The Mandela Myth
I wrote yesterday in this space that Nelson Mandela was a great man, and I believe that. However, this 2009 Standpoint essay by Sarah Ruden needs to be attended to amid the hagiography. Nobody wants to hear it, but we need to bear it in mind. Ruden, a Quaker and a liberal, lived and worked in the new South Africa, and was by her own account a believer in the Mandela myth. But the brutal reality of post-apartheid South Africa sobered her. Excerpts:
The worship of Mandela amounts to a very determined worship of South Africans’ own self-will. Mandela’s cult cuts people loose, sanctifies whatever they feel like doing. I saw this most clearly in his attempts to change people’s behaviour. He would declare, for example, that men and women must share housework and childcare, or that parents who refused to send their children to school would go to jail. Naturally, he has railed against crime. Nothing ever happened. No one on the ground seemed to equate loving Mandela with doing anything he wanted done.
I would by no means single out the black majority here. The white buy-in to Mandela isn’t startlingly more enlightened, and its consequences may be more destructive. Suburbanites who revere him apply his lessons about the sanctity of aspiration and success in unconsciously ironic ways: Mandela is wonderful, most things are better now, we can do deals with the new government and take a six-week vacation in the Seychelles, but what does our gardener mean about wanting to be paid while we’re gone?
In Europe and the US, things can get dramatically worse, but not forever. That would seem to be against nature, as if people were only dying and not being born. In South Africa, between 1994 (the year of the first multiracial elections) and 2005, I saw everything go pear-shaped for the poor. I met the changes in the street. A little off the busiest part of downtown Cape Town one day, in front of a luxury car dealership, a shirtless teenage boy was stumbling along the sidewalk. Someone had blinded him and dug out pieces of his flesh with what might have been an apple corer. The car salesmen laughed at my demands that they help, but I insisted, and they called an ambulance.
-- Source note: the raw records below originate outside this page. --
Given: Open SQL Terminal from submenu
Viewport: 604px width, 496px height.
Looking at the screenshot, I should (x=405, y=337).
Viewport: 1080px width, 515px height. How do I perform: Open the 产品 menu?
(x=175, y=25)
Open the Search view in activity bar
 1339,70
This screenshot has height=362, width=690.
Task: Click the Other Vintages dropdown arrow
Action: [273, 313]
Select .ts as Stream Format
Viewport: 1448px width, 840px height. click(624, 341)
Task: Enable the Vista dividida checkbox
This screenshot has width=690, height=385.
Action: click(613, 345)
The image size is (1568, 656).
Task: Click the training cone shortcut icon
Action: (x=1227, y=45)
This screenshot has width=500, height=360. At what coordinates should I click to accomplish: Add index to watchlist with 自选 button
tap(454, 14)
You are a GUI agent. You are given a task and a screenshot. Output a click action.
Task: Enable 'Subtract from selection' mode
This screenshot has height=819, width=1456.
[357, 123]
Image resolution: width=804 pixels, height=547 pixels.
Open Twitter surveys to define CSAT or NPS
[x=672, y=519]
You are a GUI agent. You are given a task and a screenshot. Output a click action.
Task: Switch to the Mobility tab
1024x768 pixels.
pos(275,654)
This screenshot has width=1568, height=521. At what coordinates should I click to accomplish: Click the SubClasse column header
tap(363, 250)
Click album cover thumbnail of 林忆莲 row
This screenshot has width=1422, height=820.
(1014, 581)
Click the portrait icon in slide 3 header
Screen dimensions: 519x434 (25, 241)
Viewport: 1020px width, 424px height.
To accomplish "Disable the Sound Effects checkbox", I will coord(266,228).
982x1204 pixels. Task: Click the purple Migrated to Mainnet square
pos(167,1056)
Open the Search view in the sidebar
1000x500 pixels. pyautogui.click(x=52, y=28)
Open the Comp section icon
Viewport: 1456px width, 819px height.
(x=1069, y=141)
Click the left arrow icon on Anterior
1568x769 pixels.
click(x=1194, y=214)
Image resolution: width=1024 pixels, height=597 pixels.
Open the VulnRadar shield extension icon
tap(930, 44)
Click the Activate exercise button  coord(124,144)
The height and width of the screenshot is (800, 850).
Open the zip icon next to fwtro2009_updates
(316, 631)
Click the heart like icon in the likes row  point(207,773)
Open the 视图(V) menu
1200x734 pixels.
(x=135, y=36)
I sat on the curb with him and held his hand, waiting, imagining the rest of his life.
There were many reasons the country had become so brutal, but I’m convinced that one of them was Mandela’s inspiration itself. With the greatest zest, people took hold of the hope of compensating themselves with no very strict accounting. To judge from my students in and from the townships, that hope has been a greater burden than their hardships. My classes did not want to prepare for exams, did not want to stop shoving or taunting. They had fierce trouble in parting from the idea of always doing as they pleased — that would throw into doubt the “Mandela miracle” of self-determination that embodied for them everything good. Imagine a religion that takes the teenagers’ side.
Ruden’s basic point is that Mandela’s status as a moral icon conceals the terrible realities of post-apartheid South Africa, and how so many of its problems have to do with its culture, and cultural attitudes. The Mandela hagiographies we’re seeing now — did you watch TV news last night? — make it seem that after Mandela left Robben Island prison, South Africa lived happily ever after. This is not true, Ruden says. And she, an idealist and a Christian who lived and taught there among the poor, is in a position to know.
We all like our heroes to be uncomplicated and uncompromised, and our histories to be simple, pure, and useful.